*Provided data:*
········
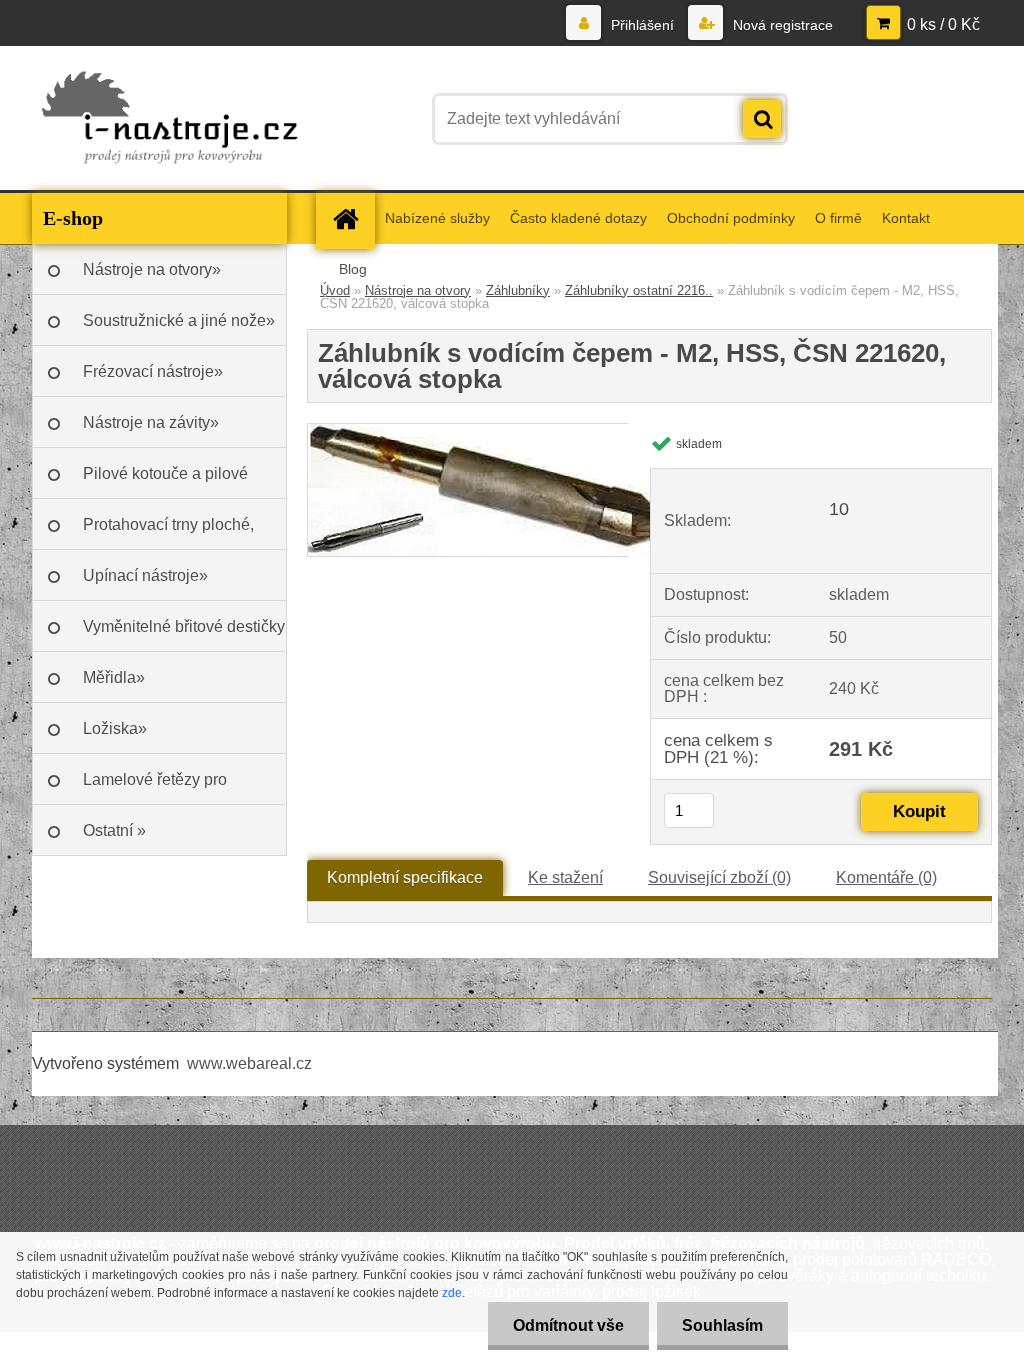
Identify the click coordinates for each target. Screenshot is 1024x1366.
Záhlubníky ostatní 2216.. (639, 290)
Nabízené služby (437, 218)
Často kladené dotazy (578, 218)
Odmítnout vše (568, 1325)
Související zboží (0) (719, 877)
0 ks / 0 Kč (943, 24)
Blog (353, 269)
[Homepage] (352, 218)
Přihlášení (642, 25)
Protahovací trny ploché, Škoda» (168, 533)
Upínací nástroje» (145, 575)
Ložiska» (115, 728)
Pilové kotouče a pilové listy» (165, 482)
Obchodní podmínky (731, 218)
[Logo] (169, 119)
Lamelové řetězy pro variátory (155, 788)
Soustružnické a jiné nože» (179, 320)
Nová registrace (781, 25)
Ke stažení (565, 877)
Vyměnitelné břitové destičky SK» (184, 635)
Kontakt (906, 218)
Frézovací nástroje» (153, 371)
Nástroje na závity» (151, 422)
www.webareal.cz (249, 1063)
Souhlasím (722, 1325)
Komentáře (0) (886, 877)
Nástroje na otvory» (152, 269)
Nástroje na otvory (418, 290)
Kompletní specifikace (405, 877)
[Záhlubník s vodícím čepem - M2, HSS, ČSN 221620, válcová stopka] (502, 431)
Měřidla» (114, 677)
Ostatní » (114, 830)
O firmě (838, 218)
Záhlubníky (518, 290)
········
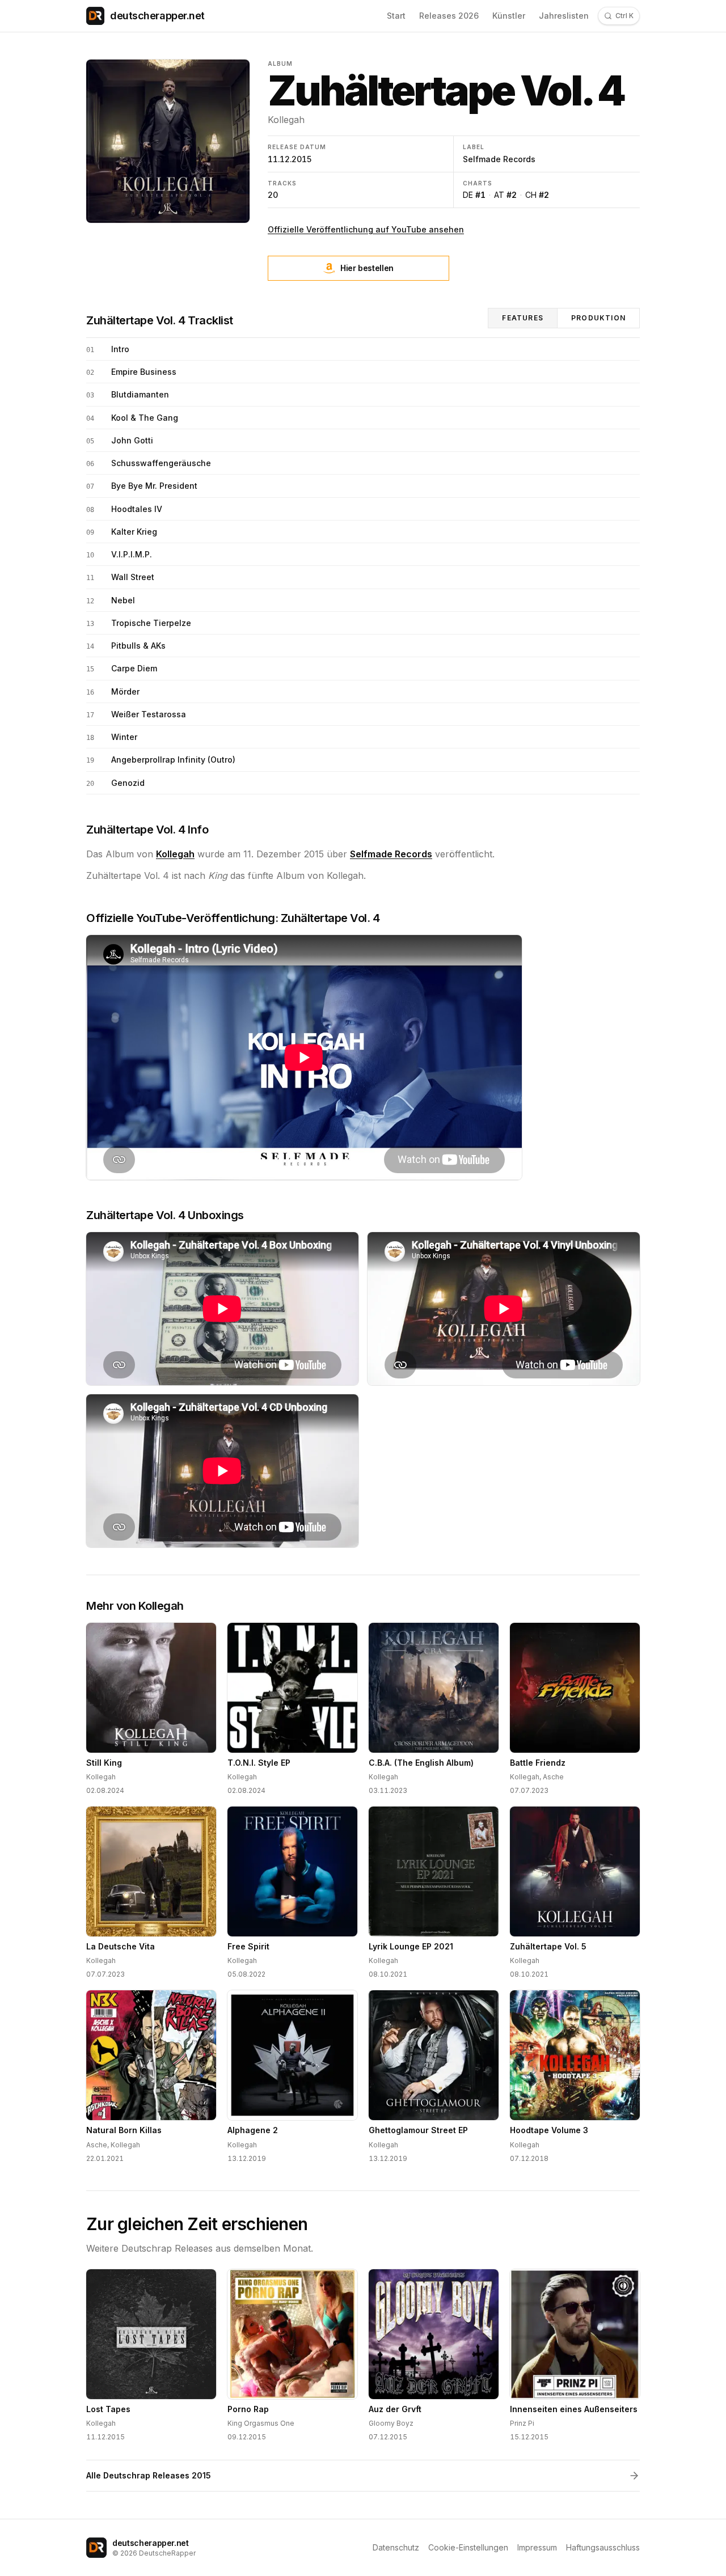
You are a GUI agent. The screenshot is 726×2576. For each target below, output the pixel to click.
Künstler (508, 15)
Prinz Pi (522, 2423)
········
*Brief:* Your task is to copy each line of the material that contains the word "click".

*Answer space:*
Identify the click coordinates for each target. Screenshot is 1024x1366.
You are a GUI agent. The screenshot is 726×2576. For each target below, output the pixel to click.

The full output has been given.